Segment Start: Stored data

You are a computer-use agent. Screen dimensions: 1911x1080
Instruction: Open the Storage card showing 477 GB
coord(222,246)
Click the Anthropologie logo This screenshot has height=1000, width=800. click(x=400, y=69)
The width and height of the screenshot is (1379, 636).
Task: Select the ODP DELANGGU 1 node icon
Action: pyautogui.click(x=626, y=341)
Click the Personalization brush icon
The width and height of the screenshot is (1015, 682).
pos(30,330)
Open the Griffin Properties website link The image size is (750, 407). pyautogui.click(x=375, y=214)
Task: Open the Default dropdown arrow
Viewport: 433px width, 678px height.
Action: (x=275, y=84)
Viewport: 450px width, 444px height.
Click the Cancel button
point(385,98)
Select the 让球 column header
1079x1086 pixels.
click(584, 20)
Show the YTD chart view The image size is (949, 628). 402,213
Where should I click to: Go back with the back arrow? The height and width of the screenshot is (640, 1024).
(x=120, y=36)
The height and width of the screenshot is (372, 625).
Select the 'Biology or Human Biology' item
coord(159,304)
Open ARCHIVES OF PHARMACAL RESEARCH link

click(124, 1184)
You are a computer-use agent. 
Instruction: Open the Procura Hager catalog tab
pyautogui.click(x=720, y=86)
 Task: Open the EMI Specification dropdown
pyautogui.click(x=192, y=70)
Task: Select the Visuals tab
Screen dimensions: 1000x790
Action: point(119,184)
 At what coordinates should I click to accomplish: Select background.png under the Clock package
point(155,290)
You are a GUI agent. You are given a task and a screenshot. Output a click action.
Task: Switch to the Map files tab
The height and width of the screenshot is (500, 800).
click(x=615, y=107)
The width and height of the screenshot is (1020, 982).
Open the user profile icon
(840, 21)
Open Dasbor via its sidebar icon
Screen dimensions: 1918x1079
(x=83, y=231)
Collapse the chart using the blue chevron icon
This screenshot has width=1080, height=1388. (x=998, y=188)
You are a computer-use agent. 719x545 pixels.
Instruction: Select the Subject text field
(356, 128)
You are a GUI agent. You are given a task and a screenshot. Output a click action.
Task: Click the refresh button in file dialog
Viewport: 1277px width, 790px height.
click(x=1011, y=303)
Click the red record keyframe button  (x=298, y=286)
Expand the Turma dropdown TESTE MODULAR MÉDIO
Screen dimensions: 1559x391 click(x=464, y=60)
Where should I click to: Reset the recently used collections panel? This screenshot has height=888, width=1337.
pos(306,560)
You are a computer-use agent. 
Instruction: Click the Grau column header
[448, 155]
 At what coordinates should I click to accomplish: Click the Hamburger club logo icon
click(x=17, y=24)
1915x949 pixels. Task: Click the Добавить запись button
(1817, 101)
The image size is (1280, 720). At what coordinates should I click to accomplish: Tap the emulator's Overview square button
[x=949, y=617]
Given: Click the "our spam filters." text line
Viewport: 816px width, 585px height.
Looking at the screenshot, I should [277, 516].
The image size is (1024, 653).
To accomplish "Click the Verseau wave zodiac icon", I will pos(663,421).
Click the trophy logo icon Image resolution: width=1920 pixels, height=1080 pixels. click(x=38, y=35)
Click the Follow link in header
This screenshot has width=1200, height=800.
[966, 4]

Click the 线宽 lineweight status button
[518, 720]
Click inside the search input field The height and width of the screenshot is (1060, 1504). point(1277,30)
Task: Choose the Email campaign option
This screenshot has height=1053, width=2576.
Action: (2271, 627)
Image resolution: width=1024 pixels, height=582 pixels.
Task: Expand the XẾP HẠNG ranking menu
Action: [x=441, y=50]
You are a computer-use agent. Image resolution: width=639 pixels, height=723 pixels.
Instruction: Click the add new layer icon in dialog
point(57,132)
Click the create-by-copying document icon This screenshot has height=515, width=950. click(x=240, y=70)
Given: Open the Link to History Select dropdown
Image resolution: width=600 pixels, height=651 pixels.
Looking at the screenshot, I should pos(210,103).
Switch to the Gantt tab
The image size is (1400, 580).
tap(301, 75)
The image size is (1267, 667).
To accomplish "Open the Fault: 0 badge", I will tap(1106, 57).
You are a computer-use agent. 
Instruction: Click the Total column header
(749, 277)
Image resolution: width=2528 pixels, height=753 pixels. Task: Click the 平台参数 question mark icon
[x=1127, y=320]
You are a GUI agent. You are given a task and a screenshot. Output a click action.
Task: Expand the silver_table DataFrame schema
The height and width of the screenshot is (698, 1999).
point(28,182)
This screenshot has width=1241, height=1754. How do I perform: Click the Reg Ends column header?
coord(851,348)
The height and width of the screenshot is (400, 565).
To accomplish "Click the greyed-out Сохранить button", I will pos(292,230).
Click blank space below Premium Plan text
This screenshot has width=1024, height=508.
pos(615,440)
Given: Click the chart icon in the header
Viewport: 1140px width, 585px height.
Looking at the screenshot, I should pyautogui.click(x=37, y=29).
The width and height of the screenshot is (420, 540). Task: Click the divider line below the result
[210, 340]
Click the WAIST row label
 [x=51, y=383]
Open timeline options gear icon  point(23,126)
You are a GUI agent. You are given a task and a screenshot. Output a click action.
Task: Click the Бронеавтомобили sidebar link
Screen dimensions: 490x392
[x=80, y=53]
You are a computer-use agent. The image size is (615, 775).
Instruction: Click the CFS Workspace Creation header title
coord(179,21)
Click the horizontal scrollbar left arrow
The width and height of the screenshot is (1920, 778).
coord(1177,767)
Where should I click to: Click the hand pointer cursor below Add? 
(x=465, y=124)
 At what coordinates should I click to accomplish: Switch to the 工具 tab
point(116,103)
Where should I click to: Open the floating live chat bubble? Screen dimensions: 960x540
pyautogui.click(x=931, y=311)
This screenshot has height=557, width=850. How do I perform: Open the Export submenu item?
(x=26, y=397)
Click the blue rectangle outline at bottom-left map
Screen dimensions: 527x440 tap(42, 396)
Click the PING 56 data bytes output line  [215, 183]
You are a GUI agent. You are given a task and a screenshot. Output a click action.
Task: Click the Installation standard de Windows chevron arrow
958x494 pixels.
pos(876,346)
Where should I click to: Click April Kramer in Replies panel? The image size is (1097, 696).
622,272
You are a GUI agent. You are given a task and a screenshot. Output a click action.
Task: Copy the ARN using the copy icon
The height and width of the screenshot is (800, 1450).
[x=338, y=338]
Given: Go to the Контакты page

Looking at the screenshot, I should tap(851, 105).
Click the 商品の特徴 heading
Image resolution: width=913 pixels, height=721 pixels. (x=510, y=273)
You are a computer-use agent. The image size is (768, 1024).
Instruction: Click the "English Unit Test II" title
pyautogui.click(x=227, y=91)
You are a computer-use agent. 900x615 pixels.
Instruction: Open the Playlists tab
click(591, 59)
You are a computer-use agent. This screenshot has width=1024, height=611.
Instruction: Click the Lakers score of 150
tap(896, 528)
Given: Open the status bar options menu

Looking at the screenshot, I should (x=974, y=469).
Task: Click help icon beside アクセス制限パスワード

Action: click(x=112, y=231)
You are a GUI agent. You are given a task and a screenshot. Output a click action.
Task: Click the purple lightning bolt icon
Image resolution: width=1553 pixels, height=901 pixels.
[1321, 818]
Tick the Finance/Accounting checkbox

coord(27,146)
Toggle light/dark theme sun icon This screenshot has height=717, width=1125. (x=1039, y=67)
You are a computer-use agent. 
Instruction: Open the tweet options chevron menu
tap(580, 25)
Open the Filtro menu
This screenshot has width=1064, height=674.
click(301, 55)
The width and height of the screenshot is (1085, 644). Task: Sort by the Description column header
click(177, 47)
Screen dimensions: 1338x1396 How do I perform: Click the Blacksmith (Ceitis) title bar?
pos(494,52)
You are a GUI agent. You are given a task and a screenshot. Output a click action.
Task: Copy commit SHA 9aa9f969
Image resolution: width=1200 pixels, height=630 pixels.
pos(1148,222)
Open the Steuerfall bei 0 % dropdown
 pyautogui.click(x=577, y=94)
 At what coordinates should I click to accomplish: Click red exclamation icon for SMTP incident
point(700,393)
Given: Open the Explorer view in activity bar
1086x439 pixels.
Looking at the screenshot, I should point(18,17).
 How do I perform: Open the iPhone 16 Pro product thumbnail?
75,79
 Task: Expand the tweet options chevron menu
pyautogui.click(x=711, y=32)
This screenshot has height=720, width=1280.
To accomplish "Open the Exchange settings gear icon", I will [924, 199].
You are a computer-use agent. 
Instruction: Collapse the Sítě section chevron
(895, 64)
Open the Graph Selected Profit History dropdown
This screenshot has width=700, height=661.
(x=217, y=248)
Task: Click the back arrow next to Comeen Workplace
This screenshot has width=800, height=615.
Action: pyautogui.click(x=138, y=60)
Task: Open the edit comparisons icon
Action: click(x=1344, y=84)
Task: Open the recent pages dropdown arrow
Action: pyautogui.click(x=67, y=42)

Segment End: Stored data

■ Instructions for the task: Could you repeat exactly the lines above from the line with "Task: Copy commit SHA 9aa9f969" up to and including the line with "Open the Graph", and only those?

■ Output for this task:
Task: Copy commit SHA 9aa9f969
Image resolution: width=1200 pixels, height=630 pixels.
pos(1148,222)
Open the Steuerfall bei 0 % dropdown
 pyautogui.click(x=577, y=94)
 At what coordinates should I click to accomplish: Click red exclamation icon for SMTP incident
point(700,393)
Given: Open the Explorer view in activity bar
1086x439 pixels.
Looking at the screenshot, I should point(18,17).
 How do I perform: Open the iPhone 16 Pro product thumbnail?
75,79
 Task: Expand the tweet options chevron menu
pyautogui.click(x=711, y=32)
This screenshot has height=720, width=1280.
To accomplish "Open the Exchange settings gear icon", I will [924, 199].
You are a computer-use agent. 
Instruction: Collapse the Sítě section chevron
(895, 64)
Open the Graph Selected Profit History dropdown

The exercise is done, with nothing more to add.